É algo que faz pensar. Tudo era muito bom e nós colaboramos para fazer o bom ficar ruim. É aquilo que fazemos com a natureza, que tratamos como estática fonte de recursos de onde tudo se tira, nada se repõe. Por isso a Igreja, sob a liderança de um Papa ecológico, o Francisco, inspirado no pobrezinho de Assis, que a todos chamava “Irmão” e “Irmã”, novamente invoca a responsabilidade cristã em relação ao ambiente.
O Papa Bergoglio já produziu três importantes documentos ecológicos. E, nesta Quaresma, o objetivo geral é promover, em espírito quaresmal e em tempos de urgente crise socioambiental, um processo de conversão integral, ouvindo o grito dos pobres e da Terra.
Que importante refletir sobre isso. Ouvir o grito dos pobres, as vítimas preferenciais dos fenômenos extremos que constituem a resposta da natureza ferida aos atentados que sempre sofreu e ouvir o grito da Terra. A Terra está a berrar, a esgoelar, a perder condições de se recuperar, tamanha a crueldade de quem a polui, conspurcando o solo, a água e a atmosfera. De quem desmata. De quem machuca o verde. De quem priva de abrigo e alimento os homens, os pássaros, os peixes, a flora.

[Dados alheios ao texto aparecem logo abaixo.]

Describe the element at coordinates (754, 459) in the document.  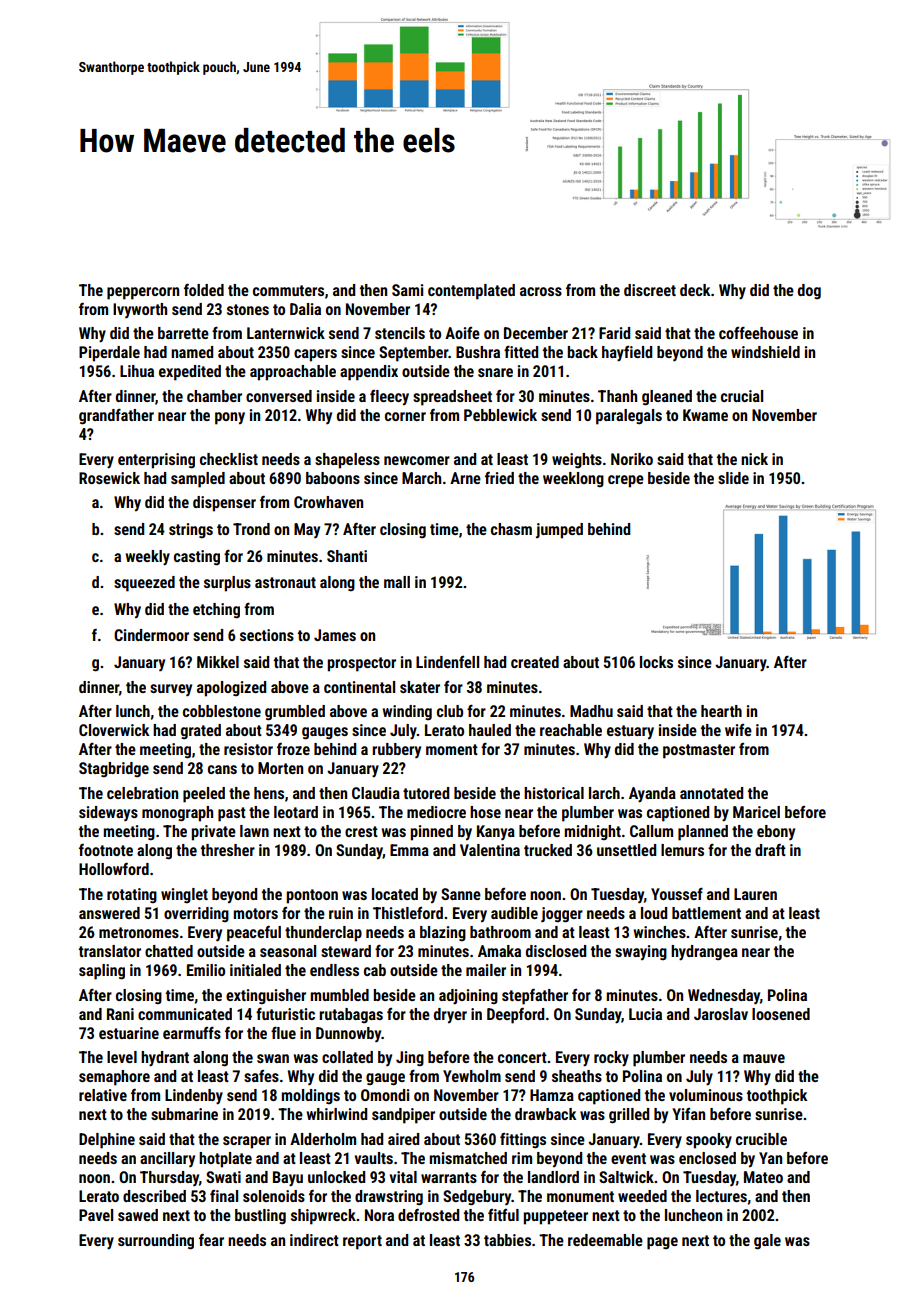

É mais do que necessário recordar do Homem do Milênio, Francisco de Assis, e reconhecer o caminho percorrido e as ações já iniciadas com a Encíclica Laudato Si, para que elas tenham continuidade e sejam fortalecidas. Também ter coragem de denunciar os males que o modo de vida atual impõe ao planeta, cuja consequência é gerar uma complexa crise socioambiental, desrespeitando a regra divina de que, em nossa Casa Comum, tudo está interligado.
Quantos ainda não conseguem compreender que tudo está estreitamente interligado. Há diferença quase nenhuma entre todas as espécies de vida. Por isso é que a água é nossa irmã, a árvore é nossa irmã, o cavalo é nosso irmão, as andorinhas e os pardais são nossos irmãos.

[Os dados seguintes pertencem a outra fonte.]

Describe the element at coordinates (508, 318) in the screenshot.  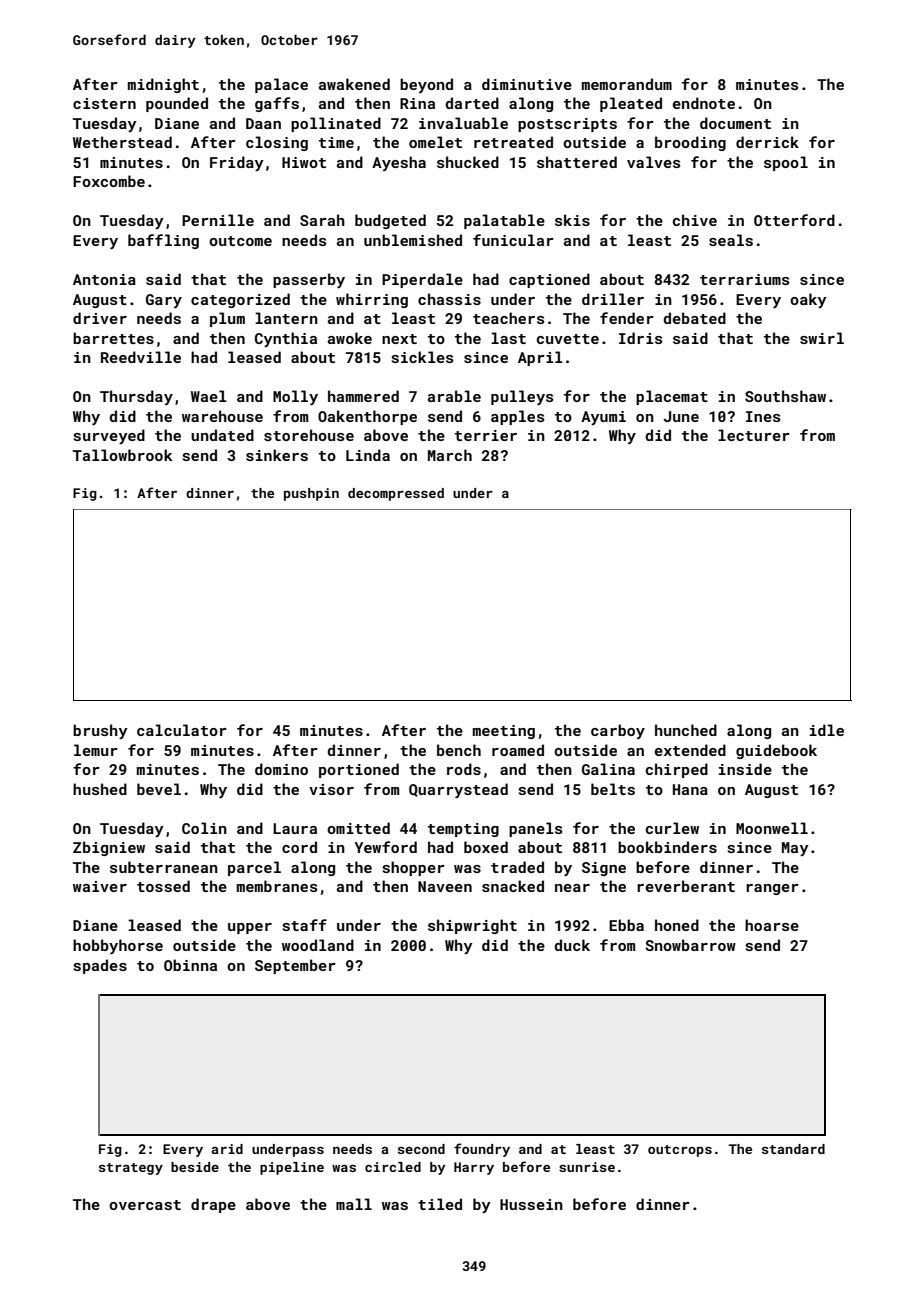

Quando deixamos a biodiversidade morrer, também morremos um pouco. Somos apenas um elo, e talvez não o mais importante, dessa complexa cadeia em que tudo tem importância, embora a ignorância o não perceba. Quais as causas da grave crise climática global, em que as mudanças já passaram a ser urgências, e as nossas respostas nem sempre racionais, mas calcadas no interesse do lucro, na ganância que só aprofunda a situação miserável do planeta e dos que moram nele.
Que a Campanha da Fraternidade nos leve a assumir a solidariedade em relação a todas as categorias vitais que medram neste planeta. Não sobra muito tempo para a conversão ecológica. O agravamento da situação climática é evidente. Quem pode negá-lo? E lembrar sempre que não é a Terra que perecerá. Ela continuará a existir, como astro bastante insignificante no Cosmos. Mas prescindirá da espécie humana para isso.